- Biocon and Pune-based Seagull Biosolutions developing vaccine for COVID-19
- The novel measles virus vector platform vaccine to go into human trials in six months
- Biocon working with 2-3 US companies to develop antibody injections or therapies
- Antibody therapy trials will begin in July, can commercialise within 12 months
- Biocon studying use of its two new generation drugs to treat inflammation and disorders in COVID-19 patients
Bangalore-based Biocon, one of the top bio-pharmaceutical companies in the world, is working on the next generation biotech cure for the COVID-19 pandemic. It is developing a novel customised non-replicating measles virus based vaccine, a latest antigen therapy that can be commercialised quickly. Biocon is also developing two new generation repurposed drugs for treatment and an antibody diagnostic kit.
"We are working with Pune-based biotech firm Seagull Biosolutions on a novel active virosome (non-replicating artificially created virus) vaccine project. We are helping them progress the development. It can reach human trials in another six months," Kiran Mazumdar-Shaw, Chairman, Biocon told Business Today in an exclusive interview.
When contacted, Dr Vishwas Joshi, Founder and Director, Seagull said the technology for producing this vaccine uses for the first time customised non-replicating measles virus vector platform. This is done by transplanting target antigens into measles virus to develop the vaccine, which can trigger antibodies to fight the coronavirus. Seagull, founded in 2011, was funded by Department of Biotechnology, ICICI and Gates Foundation. It had developed the technology five years ago and could demonstrate it in animal models for potential vaccines against chikungunya, ebola and dengue.
"We have been working with Biocon's R&D firm Syngene for one and a half years as a client for various projects and are now in discussions to tie-up and take the vaccine project forward. It will be ready in 60 days and animal studies will be done in the next 45 days to advance into human trials," says Dr Joshi.
Globally, over 80 vaccine projects are going on against corona, including eight in India. Shaw says it does not matter whether the technology is old or new, as the scientific community is looking to find a suitable, safe and faster vehicle to deliver the antigen into the human body to develop immunity against the virus. "The first smallpox vaccines were made by injecting small doses of mild cowpox viruses into healthy cows," she noted.
Antibody therapy and repurposed drugs
The Biocon chairperson said Biocon is working with 2-3 American companies to develop antibody injections or therapies that can cure coronavirus. "Human trials may start by July. The Phase I and pivotal Phase II can be done much faster and it can be developed like a vaccine. The advantage is it can be commercialised in nine months to one year," she said.

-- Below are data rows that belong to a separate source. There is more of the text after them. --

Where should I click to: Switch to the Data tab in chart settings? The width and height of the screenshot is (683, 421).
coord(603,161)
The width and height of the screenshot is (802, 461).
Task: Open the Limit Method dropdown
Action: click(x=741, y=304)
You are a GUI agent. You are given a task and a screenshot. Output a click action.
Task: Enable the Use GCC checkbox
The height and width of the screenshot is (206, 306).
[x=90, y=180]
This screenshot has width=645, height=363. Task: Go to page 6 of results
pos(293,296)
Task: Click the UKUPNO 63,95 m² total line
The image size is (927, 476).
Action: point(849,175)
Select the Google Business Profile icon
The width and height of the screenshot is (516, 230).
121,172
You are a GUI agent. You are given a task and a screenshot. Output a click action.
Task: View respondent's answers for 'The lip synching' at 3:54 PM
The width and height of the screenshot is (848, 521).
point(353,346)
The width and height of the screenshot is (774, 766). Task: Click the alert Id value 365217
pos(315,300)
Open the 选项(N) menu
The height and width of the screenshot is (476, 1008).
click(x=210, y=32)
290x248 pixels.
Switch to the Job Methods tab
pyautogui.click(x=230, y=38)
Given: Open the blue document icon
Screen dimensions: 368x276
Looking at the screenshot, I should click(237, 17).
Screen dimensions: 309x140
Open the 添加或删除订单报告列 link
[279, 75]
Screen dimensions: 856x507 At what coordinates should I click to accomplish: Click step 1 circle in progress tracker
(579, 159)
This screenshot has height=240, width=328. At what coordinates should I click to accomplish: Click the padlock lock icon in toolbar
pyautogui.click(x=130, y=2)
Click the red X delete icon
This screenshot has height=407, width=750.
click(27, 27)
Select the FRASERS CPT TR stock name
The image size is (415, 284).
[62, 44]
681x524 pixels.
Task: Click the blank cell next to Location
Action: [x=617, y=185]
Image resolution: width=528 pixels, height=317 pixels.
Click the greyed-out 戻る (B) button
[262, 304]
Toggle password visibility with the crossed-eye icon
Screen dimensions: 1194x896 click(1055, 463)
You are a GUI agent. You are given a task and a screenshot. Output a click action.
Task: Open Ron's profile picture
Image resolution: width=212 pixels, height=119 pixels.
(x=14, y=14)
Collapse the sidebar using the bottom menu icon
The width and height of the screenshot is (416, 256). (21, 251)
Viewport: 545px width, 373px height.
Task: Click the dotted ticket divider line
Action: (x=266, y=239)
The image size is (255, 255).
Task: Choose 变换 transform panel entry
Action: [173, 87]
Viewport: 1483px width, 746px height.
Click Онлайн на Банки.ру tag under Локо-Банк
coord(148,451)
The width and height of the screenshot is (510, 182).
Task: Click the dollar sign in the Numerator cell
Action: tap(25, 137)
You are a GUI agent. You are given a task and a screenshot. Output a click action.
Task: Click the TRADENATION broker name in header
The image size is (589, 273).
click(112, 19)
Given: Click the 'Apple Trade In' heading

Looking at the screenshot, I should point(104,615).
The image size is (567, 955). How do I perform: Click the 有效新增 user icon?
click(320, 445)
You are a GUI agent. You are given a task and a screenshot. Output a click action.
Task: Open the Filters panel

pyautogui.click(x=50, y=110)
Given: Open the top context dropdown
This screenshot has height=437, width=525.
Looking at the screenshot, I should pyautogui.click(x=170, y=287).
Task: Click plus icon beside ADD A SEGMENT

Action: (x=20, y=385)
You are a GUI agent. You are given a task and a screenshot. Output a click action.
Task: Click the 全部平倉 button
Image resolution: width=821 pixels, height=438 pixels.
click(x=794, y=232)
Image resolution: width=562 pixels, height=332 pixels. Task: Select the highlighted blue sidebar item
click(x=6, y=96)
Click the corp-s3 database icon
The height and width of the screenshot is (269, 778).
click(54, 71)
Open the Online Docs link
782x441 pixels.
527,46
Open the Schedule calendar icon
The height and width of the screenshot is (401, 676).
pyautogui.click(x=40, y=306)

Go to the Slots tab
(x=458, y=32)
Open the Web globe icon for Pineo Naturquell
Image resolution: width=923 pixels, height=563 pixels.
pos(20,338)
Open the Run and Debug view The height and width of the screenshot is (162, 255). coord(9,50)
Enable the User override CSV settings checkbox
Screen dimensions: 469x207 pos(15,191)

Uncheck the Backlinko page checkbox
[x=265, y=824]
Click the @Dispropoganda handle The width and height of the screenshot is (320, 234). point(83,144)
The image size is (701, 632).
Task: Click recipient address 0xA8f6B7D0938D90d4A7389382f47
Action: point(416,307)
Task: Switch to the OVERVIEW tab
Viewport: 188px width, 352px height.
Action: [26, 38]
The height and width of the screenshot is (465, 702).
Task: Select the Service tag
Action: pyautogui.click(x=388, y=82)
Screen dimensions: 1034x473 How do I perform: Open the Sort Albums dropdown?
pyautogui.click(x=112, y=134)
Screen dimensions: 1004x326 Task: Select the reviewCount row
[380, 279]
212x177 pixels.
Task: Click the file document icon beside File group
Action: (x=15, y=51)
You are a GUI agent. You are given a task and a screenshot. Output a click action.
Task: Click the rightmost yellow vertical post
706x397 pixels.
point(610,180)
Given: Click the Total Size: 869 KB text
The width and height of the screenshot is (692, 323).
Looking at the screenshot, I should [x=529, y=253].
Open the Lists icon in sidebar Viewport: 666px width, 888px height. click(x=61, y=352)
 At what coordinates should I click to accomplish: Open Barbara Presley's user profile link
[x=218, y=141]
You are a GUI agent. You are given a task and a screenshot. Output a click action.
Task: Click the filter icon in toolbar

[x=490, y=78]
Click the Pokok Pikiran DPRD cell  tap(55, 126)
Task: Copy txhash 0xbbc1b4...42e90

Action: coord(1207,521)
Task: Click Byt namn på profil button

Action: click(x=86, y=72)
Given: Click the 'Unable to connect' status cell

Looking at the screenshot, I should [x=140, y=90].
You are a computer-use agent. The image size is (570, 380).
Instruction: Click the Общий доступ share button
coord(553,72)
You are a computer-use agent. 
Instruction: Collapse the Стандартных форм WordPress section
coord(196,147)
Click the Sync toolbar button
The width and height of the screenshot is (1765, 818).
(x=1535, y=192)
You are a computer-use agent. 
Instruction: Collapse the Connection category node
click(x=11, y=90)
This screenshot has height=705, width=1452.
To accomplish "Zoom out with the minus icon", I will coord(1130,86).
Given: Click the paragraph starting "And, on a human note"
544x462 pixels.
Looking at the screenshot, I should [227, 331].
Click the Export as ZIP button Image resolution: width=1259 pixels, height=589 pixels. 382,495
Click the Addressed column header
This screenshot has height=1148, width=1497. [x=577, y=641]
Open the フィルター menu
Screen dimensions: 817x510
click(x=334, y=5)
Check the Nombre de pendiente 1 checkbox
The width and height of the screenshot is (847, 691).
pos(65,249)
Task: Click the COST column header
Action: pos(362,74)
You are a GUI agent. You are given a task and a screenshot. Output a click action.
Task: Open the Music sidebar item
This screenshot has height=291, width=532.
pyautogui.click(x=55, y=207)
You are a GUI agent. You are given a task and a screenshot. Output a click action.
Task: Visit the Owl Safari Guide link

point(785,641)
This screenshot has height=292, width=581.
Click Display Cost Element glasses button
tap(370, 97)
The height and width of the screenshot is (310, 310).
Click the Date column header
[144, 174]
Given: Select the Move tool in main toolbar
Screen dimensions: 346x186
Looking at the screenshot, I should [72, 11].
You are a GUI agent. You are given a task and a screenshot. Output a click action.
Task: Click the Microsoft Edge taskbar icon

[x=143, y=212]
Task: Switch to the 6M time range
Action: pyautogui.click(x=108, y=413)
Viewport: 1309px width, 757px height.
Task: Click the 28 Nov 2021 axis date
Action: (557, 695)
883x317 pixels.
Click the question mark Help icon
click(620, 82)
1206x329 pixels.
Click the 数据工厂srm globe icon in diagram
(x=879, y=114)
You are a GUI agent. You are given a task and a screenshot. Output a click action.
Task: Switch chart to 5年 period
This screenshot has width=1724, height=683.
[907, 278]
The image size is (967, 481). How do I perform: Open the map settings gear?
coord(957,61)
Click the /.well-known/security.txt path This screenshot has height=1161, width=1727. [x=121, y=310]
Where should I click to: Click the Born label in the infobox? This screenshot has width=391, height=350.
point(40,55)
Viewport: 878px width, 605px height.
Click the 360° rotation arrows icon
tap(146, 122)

Antibody treatment, a relatively new biotech innovation, is helpful for curing infected patients and can be used as a prophylactic for high risk people. Regeneron, AstraZeneca, Vir Biotechnology, Eli Lilly-AbCellera Biologics are some global companies trying antibody treatment for coronavirus, said sources.
Shaw said Biocon is trying two of its unique drugs/therapy as a treatment in COVID-19. One is 'CytoSorb', a novel blood purification therapy done through dialysis. The drug is indicated for Sepsis to reduce excessive levels of inflammation causing agents in the blood. By purifying the blood using this therapy, potentially deadly systemic inflammatory response syndrome (SIRS), a major cause of death in many COVID-19 patients, can be reduced.
Another therapy that Biocon is attempting is reusing 'Itolizumab', the world's first novel anti-CD6 antibody developed by Biocon to treat psoriasis. The drug is also found effective in treatment of other autoimmune diseases like rheumatoid arthritis, psoriatic arthritis and multiple sclerosis.
"Clinical trials among COVID-19 patients in Cuba, from where we originally licensed it for development in early 2000s, has shown excellent results to reduce inflammations in lungs and other organs. We will soon conduct trials in India and have got regulatory permissions," said Shaw.
She said scientists at Syngene has developed indigenous antibody testing kits to exactly detect whether suspected patients have antibodies in their blood and can quickly detect whether infected, recovering or fully cured. In the initial stage of the virus spread itself, Syngene had developed probes and primers that were not available in India for diagnosing the disease. "Some companies in India made enzymes, viral collection kits and RNA collection kits and it is a fully indigenously developed antibody testing kit," Shaw said.